* **TO-DO LIST**:
A. Transcribe the part of the bike forum thread from "How tall are" to "up if interested.".
B. For each statement, answer yes or no according to the bike forum thread, and quote the deciding words. (i) The first post says the bike under discussion has 150mm of travel. (ii) gorgonzola says the DHX 3 shock has a lockout. (iii) Crankfire is asking $1500 for the 2006 Medium Santa Cruz VPFree.
C. In the bike forum thread, what price does Crankfire want for the 2005 Large Santa Cruz Heckler?

* **PASSAGE**:
======

That bike has a little too much travel IMO to be a good climbing bike. 130mm (5") is the most I would go if you want a bike that will climb good and that bike has 150mm. But this is also a subjective thing. My bike has 130mm in the front and rear and on steep technical climbs I have to really work to keep the front end from wandering. The bigger issues with that bike is the suspension package. There have been alot of complaints online this year about Marzzochi forks, and the Fox DHX air shocks have also been getting a bad rap. I know someone that has blown several DHX5 Air (better than the DHX4) this year alone. But at your weight Austin I doubt you would blow out the rear.But the Maazzochi fork concearns me. The bike is also $700 over your budget


----------



## GrilledSteezeSandwich (Jun 25, 2008)

andyzee said:


>



haha


----------



## gorgonzola (Jun 25, 2008)

you may want to check your setup on your fork if you have adj rebound and/or compression. can't really speak about the marz forks but i've heard about the problems with the dhx shock - i'm running the dhx3 and know others as well and haven't heard about any problems first hand, my arse is about 210# these days hitting 2' max drops. btw 5 doesn't mean "better" , same basic shock with more features - 3 is stripped, 4 has propedal, 5 has propedal and lockout


----------



## Crankfire (Jun 25, 2008)

How tall are you?   I just happen have a couple bikes for sale 

1) 2005 Large Santa Cruz Heckler:  http://www.crankfire.com/forum/viewtopic.php?f=5&t=6982
Looking to get $700ish.   If it fits you, this bike fits the riding style you are looking for.   Pedals very nice and is a great ride.

2) 2006 Medium Santa Cruz VPFree:  I don't have it posted up for sale yet,  but it is a bad ass bike.   Pedals amazing for what it is, though at the same time, it's a bit hefty and made to jump off things, not climb up things as much - but it gets you there.  I rode all last year on it, its a very fun bike.   Asking $1500, I can get pics and info up if interested.

That's it really.  Good luck!


----------



## bvibert (Jun 25, 2008)

Crankfire said:


> 1) 2005 Large Santa Cruz Heckler:  http://www.crankfire.com/forum/viewtopic.php?f=5&t=6982
> Looking to get $700ish.   If it fits you, this bike fits the riding style you are looking for.   Pedals very nice and is a great ride.



There ya go Austin, that might work out well for you.  I'm not sure exactly how tall you are, a Large may be too small for you though...


----------



## eatskisleep (Jun 25, 2008)

Last time I saw a VP Free I noticed it ran large... Medium was big IMO so maybe that is even something to look into although if you really want to get into climbing that wouldn't be the bike.


----------



## awf170 (Jun 26, 2008)

bvibert said:


> There ya go Austin, that might work out well for you.  I'm not sure exactly how tall you are, a Large may be too small for you though...

======

Dataset records:

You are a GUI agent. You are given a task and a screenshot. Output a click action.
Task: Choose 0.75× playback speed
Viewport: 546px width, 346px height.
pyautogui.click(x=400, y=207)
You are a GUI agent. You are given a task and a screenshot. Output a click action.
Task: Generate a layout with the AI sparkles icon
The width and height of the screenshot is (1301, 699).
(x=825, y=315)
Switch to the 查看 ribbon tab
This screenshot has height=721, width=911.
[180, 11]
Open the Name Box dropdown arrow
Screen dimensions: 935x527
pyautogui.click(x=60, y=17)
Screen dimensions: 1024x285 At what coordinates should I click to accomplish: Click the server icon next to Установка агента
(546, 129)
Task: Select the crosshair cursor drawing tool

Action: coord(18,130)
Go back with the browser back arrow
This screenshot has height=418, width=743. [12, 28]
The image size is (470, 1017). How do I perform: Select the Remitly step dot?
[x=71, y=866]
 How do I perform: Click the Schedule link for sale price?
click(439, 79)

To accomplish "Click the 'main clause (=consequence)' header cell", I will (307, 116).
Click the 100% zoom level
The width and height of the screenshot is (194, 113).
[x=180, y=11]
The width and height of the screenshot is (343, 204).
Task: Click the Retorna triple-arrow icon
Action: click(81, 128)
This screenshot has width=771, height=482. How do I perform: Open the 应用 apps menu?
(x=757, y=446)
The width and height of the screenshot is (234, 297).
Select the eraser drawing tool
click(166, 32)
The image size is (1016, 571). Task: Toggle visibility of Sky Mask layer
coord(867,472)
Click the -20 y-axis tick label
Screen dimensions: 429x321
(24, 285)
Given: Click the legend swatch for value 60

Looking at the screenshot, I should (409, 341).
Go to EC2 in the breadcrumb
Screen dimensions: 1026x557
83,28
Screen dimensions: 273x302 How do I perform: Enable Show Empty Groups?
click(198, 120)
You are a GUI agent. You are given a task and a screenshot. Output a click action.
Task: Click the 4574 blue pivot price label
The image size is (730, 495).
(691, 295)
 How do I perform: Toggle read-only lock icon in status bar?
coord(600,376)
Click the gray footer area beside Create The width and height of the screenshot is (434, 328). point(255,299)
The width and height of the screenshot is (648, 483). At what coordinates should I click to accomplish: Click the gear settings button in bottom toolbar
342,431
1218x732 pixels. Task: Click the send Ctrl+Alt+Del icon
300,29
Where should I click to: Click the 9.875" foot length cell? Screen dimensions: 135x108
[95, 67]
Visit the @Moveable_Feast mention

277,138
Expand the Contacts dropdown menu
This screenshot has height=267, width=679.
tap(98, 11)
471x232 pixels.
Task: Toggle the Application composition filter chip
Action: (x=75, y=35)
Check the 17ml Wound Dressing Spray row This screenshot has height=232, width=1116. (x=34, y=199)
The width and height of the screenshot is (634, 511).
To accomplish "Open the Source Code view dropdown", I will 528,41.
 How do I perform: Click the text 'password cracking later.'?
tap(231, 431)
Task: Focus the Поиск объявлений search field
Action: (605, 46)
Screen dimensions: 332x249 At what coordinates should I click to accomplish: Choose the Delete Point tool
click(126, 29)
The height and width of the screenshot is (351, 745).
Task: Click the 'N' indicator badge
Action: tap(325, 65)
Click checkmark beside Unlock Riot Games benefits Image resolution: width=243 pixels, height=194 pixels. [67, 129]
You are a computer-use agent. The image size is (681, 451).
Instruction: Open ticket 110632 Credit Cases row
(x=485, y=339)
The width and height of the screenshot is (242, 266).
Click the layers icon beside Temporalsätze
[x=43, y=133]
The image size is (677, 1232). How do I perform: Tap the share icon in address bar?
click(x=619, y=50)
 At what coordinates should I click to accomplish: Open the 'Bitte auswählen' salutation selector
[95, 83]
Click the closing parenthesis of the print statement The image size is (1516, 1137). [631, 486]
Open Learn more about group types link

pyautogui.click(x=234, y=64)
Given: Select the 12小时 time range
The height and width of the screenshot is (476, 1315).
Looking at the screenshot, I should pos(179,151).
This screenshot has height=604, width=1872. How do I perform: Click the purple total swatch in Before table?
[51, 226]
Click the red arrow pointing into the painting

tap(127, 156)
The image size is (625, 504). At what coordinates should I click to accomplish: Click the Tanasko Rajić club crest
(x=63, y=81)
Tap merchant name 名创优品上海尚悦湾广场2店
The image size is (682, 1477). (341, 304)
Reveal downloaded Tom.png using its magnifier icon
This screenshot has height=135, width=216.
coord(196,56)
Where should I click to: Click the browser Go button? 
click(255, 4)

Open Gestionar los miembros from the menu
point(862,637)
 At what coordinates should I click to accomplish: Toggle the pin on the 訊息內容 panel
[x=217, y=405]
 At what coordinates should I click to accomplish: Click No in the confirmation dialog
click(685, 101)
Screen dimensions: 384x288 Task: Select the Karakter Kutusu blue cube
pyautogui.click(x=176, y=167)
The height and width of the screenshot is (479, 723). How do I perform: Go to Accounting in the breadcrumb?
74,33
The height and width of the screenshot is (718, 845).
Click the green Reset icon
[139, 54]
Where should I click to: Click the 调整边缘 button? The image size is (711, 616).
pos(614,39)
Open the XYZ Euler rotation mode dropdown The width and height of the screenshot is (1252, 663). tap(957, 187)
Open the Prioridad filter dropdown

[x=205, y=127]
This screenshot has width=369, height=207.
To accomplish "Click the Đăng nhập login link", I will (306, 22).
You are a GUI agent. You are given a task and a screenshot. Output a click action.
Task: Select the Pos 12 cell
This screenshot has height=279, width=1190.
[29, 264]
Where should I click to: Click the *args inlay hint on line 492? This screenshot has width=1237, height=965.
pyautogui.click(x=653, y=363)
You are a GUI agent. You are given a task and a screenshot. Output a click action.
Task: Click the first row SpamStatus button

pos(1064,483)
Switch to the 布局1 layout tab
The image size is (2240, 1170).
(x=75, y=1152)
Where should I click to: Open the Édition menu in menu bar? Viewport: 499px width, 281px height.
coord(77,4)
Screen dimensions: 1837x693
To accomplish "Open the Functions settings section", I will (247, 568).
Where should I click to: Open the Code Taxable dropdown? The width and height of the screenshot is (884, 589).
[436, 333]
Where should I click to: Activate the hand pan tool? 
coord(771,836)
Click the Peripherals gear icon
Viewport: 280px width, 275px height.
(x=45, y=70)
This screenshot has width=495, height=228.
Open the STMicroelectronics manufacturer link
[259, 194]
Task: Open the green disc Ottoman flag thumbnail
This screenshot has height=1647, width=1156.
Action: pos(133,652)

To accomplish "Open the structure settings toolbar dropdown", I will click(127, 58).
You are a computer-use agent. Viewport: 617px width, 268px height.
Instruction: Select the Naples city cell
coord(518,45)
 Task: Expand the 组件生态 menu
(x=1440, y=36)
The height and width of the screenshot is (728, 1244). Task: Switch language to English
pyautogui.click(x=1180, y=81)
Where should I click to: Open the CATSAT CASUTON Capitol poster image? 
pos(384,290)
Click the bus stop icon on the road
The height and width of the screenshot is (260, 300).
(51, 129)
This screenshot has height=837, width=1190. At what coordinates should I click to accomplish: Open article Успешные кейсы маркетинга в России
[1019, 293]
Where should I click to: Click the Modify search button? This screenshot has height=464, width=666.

======

* **TASK RESULTS**:
A.
How tall are you?   I just happen have a couple bikes for sale 

1) 2005 Large Santa Cruz Heckler:  http://www.crankfire.com/forum/viewtopic.php?f=5&t=6982
Looking to get $700ish.   If it fits you, this bike fits the riding style you are looking for.   Pedals very nice and is a great ride.

2) 2006 Medium Santa Cruz VPFree:  I don't have it posted up for sale yet,  but it is a bad ass bike.   Pedals amazing for what it is, though at the same time, it's a bit hefty and made to jump off things, not climb up things as much - but it gets you there.  I rode all last year on it, its a very fun bike.   Asking $1500, I can get pics and info up if interested.

B.
(i) Yes: "that bike has 150mm"
(ii) No: "3 is stripped, 4 has propedal, 5 has propedal and lockout"
(iii) Yes: "Asking $1500"

C. $700ish